"""

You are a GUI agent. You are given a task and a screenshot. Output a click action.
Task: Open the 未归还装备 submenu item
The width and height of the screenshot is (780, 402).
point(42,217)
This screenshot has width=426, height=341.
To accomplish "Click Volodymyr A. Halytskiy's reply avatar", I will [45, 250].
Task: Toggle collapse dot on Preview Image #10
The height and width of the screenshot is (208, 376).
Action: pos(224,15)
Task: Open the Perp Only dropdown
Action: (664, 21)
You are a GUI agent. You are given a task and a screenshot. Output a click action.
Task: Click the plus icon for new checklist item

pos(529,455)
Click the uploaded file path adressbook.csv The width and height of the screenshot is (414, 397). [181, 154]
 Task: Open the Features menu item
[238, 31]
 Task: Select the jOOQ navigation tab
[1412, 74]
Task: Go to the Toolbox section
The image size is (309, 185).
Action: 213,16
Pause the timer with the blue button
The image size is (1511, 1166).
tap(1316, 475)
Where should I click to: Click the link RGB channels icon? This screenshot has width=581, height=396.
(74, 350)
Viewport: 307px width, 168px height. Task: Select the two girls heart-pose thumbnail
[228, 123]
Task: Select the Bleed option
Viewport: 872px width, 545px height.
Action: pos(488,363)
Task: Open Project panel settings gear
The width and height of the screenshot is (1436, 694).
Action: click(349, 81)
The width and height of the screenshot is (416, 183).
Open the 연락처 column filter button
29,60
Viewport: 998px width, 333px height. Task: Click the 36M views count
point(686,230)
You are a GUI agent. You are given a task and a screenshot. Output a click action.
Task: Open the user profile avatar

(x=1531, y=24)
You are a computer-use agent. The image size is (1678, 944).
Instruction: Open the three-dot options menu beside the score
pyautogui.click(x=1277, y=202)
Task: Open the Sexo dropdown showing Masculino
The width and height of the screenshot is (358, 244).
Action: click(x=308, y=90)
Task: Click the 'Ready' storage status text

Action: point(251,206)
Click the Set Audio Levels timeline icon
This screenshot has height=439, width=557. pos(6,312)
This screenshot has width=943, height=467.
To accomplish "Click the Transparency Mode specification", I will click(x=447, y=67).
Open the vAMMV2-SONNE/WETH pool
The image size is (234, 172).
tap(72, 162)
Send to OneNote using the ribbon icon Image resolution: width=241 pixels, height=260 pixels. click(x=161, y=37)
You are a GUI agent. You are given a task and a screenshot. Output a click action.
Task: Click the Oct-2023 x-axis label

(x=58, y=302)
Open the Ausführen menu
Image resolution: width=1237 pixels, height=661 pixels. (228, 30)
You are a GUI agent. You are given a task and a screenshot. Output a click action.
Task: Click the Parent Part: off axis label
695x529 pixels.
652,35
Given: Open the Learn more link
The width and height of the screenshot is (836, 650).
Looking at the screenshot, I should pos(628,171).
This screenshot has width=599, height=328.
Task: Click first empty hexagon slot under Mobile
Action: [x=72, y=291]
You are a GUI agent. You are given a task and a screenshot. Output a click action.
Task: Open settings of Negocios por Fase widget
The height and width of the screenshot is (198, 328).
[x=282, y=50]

"""

Switch every "GUI agent" in the items above to "UI agent" and write all the items out again, leaving everything else unchanged.

You are a UI agent. You are given a task and a screenshot. Output a click action.
Task: Open the 未归还装备 submenu item
The width and height of the screenshot is (780, 402).
point(42,217)
This screenshot has width=426, height=341.
To accomplish "Click Volodymyr A. Halytskiy's reply avatar", I will [45, 250].
Task: Toggle collapse dot on Preview Image #10
The height and width of the screenshot is (208, 376).
Action: pos(224,15)
Task: Open the Perp Only dropdown
Action: (664, 21)
You are a UI agent. You are given a task and a screenshot. Output a click action.
Task: Click the plus icon for new checklist item

pos(529,455)
Click the uploaded file path adressbook.csv The width and height of the screenshot is (414, 397). [181, 154]
 Task: Open the Features menu item
[238, 31]
 Task: Select the jOOQ navigation tab
[1412, 74]
Task: Go to the Toolbox section
The image size is (309, 185).
Action: 213,16
Pause the timer with the blue button
The image size is (1511, 1166).
tap(1316, 475)
Where should I click to: Click the link RGB channels icon? This screenshot has width=581, height=396.
(74, 350)
Viewport: 307px width, 168px height. Task: Select the two girls heart-pose thumbnail
[228, 123]
Task: Select the Bleed option
Viewport: 872px width, 545px height.
Action: pos(488,363)
Task: Open Project panel settings gear
The width and height of the screenshot is (1436, 694).
Action: click(349, 81)
The width and height of the screenshot is (416, 183).
Open the 연락처 column filter button
29,60
Viewport: 998px width, 333px height. Task: Click the 36M views count
point(686,230)
You are a UI agent. You are given a task and a screenshot. Output a click action.
Task: Open the user profile avatar

(x=1531, y=24)
You are a computer-use agent. The image size is (1678, 944).
Instruction: Open the three-dot options menu beside the score
pyautogui.click(x=1277, y=202)
Task: Open the Sexo dropdown showing Masculino
The width and height of the screenshot is (358, 244).
Action: click(x=308, y=90)
Task: Click the 'Ready' storage status text

Action: point(251,206)
Click the Set Audio Levels timeline icon
This screenshot has height=439, width=557. pos(6,312)
This screenshot has width=943, height=467.
To accomplish "Click the Transparency Mode specification", I will click(x=447, y=67).
Open the vAMMV2-SONNE/WETH pool
The image size is (234, 172).
tap(72, 162)
Send to OneNote using the ribbon icon Image resolution: width=241 pixels, height=260 pixels. click(x=161, y=37)
You are a UI agent. You are given a task and a screenshot. Output a click action.
Task: Click the Oct-2023 x-axis label

(x=58, y=302)
Open the Ausführen menu
Image resolution: width=1237 pixels, height=661 pixels. (228, 30)
You are a UI agent. You are given a task and a screenshot. Output a click action.
Task: Click the Parent Part: off axis label
695x529 pixels.
652,35
Given: Open the Learn more link
The width and height of the screenshot is (836, 650).
Looking at the screenshot, I should pos(628,171).
This screenshot has width=599, height=328.
Task: Click first empty hexagon slot under Mobile
Action: [x=72, y=291]
You are a UI agent. You are given a task and a screenshot. Output a click action.
Task: Open settings of Negocios por Fase widget
The height and width of the screenshot is (198, 328).
[x=282, y=50]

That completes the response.